As we can see from the figure, v_6 and V_ There is an obvious relative relationship between them.

5. Regression relationship between multivariate and price

• sns.regplot(): plot data and linear regression model fitting

2.6 using pandas_ Generating data report

pandas_profiling, this library only needs one line of code to generate data EDA reports.

import pandas_profiling

pfr = pandas_profiling.ProfileReport(data_train)
pfr.to_file('example.html')


3, Summary

This part took me a lot of time and learned a lot.
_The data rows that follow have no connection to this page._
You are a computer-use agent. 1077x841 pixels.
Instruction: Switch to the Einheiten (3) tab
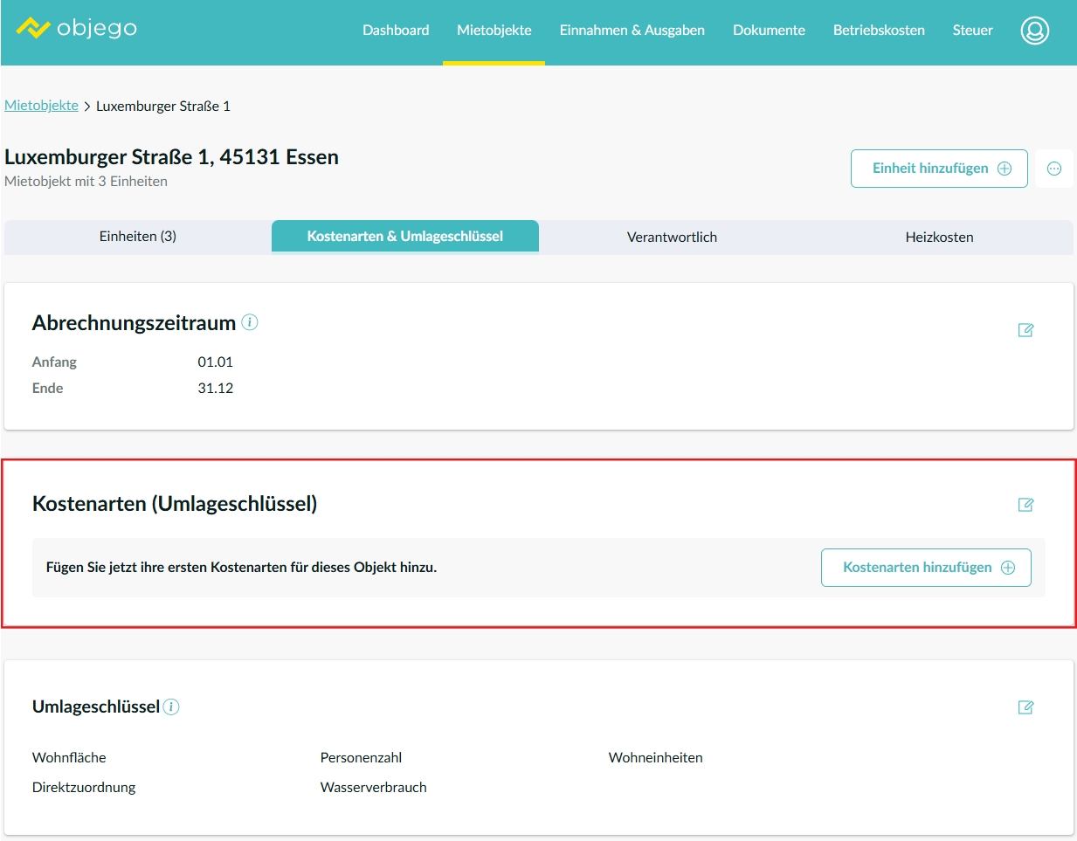138,237
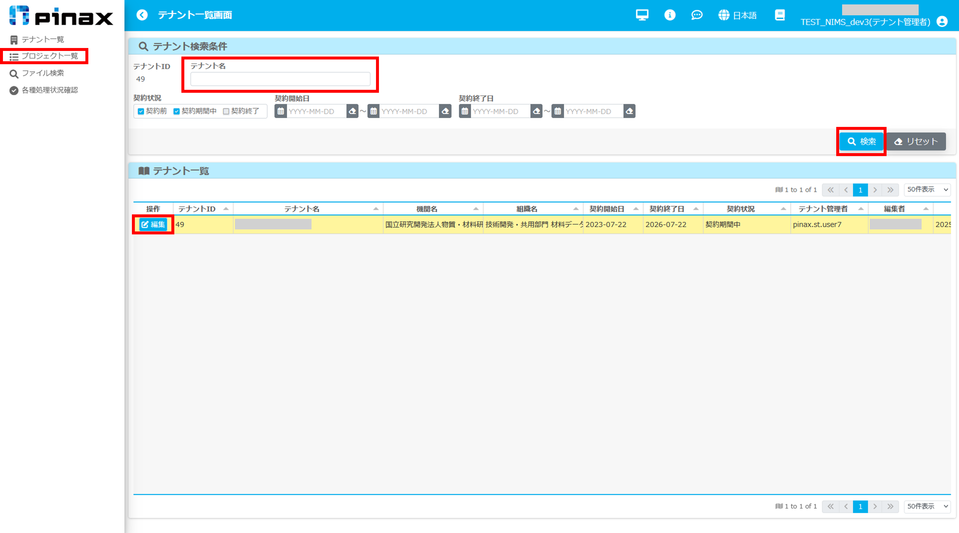Image resolution: width=959 pixels, height=533 pixels.
Task: Toggle the 契約期間中 checkbox
Action: pyautogui.click(x=176, y=111)
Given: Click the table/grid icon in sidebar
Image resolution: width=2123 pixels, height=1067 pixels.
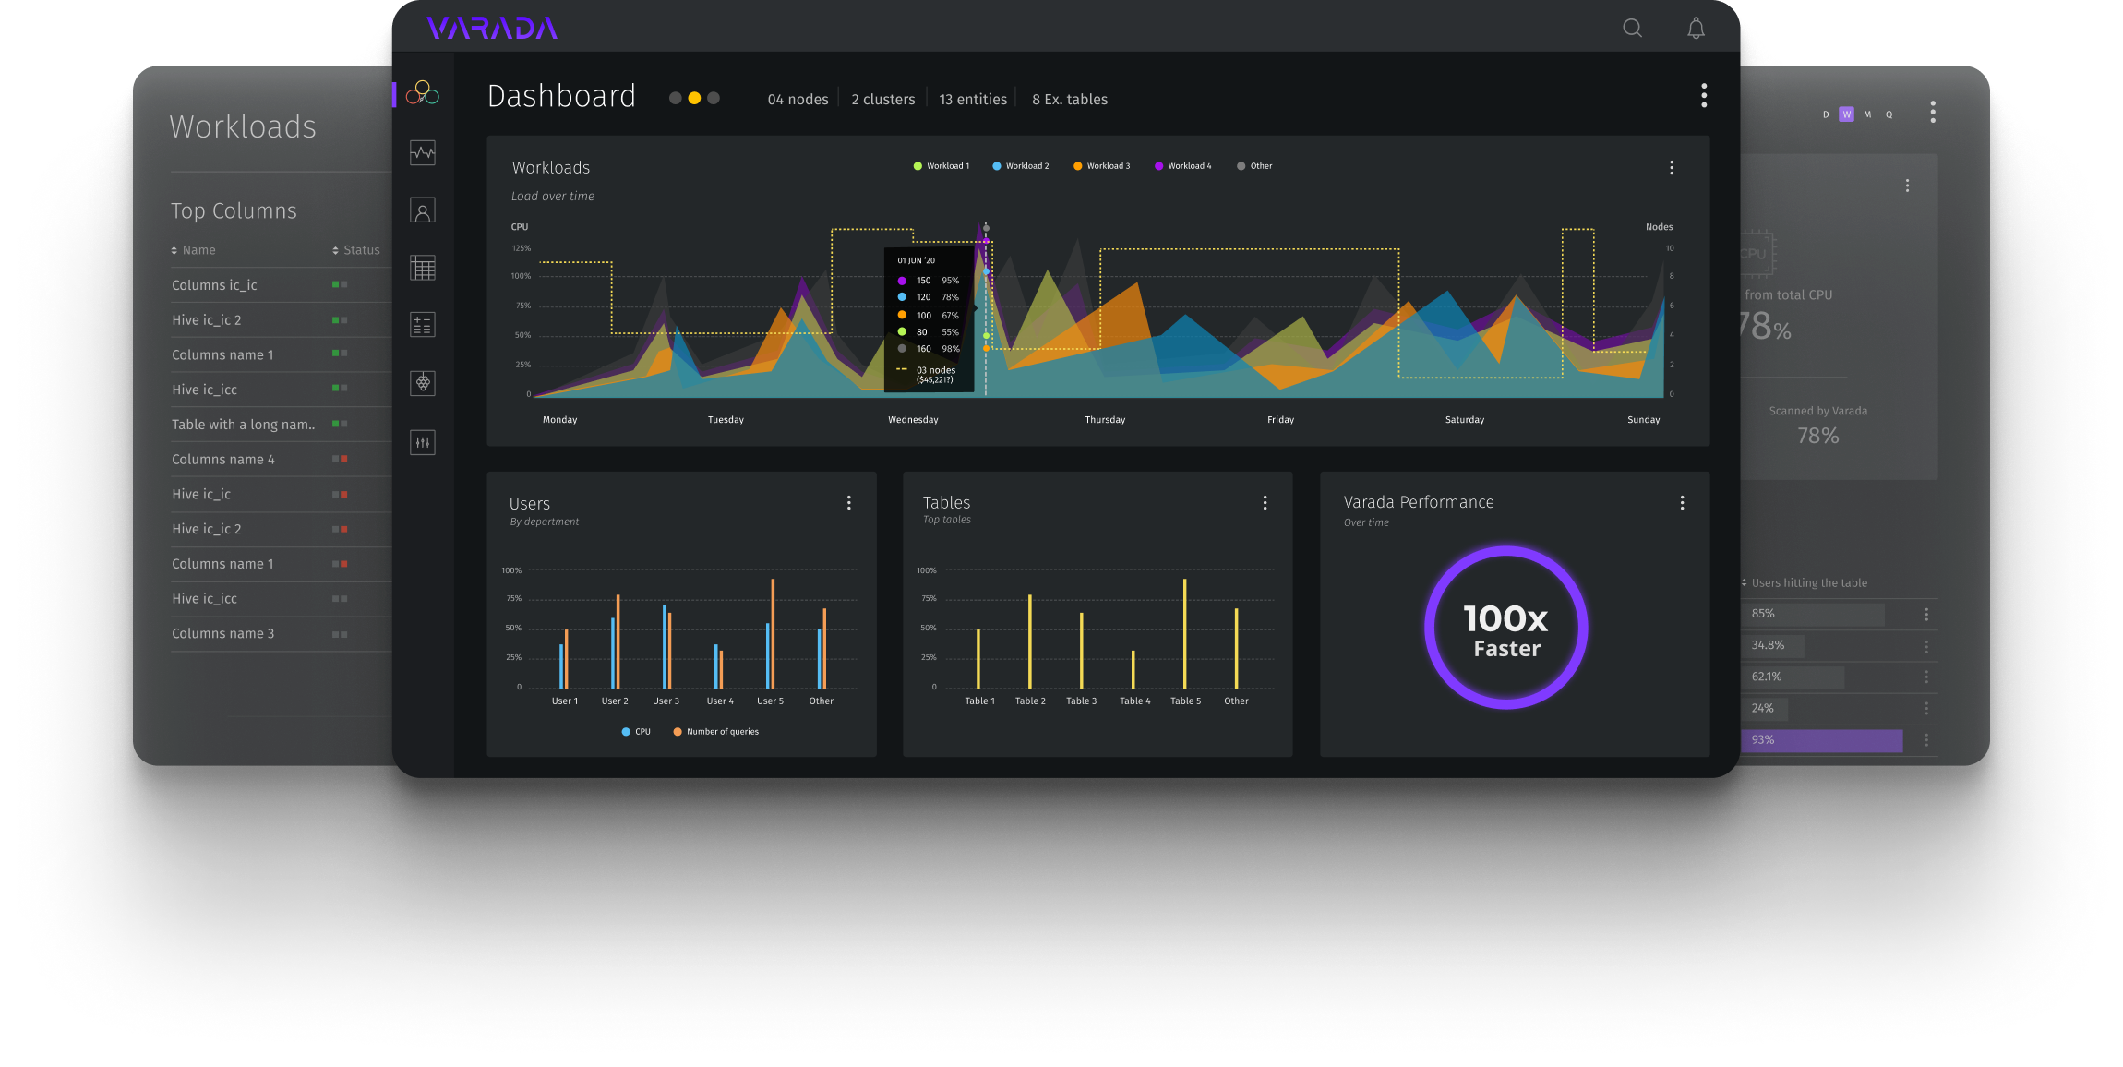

I also reviewed a lot of basic knowledge about distribution and the Johnson distribution I heard for the first time... The foundation is too weak. I have to learn how pairplot looks at relevance. Many of them can't be found on Baidu. I asked a lot of teaching assistants of datawahle. In short, I have learned a lot through stumbling. I still need to continue my efforts. I am still very happy with the harvest. Thank you very much for your help!!
The knowledge of statistics must be well studied, well studied!! It is the soul of data analysis.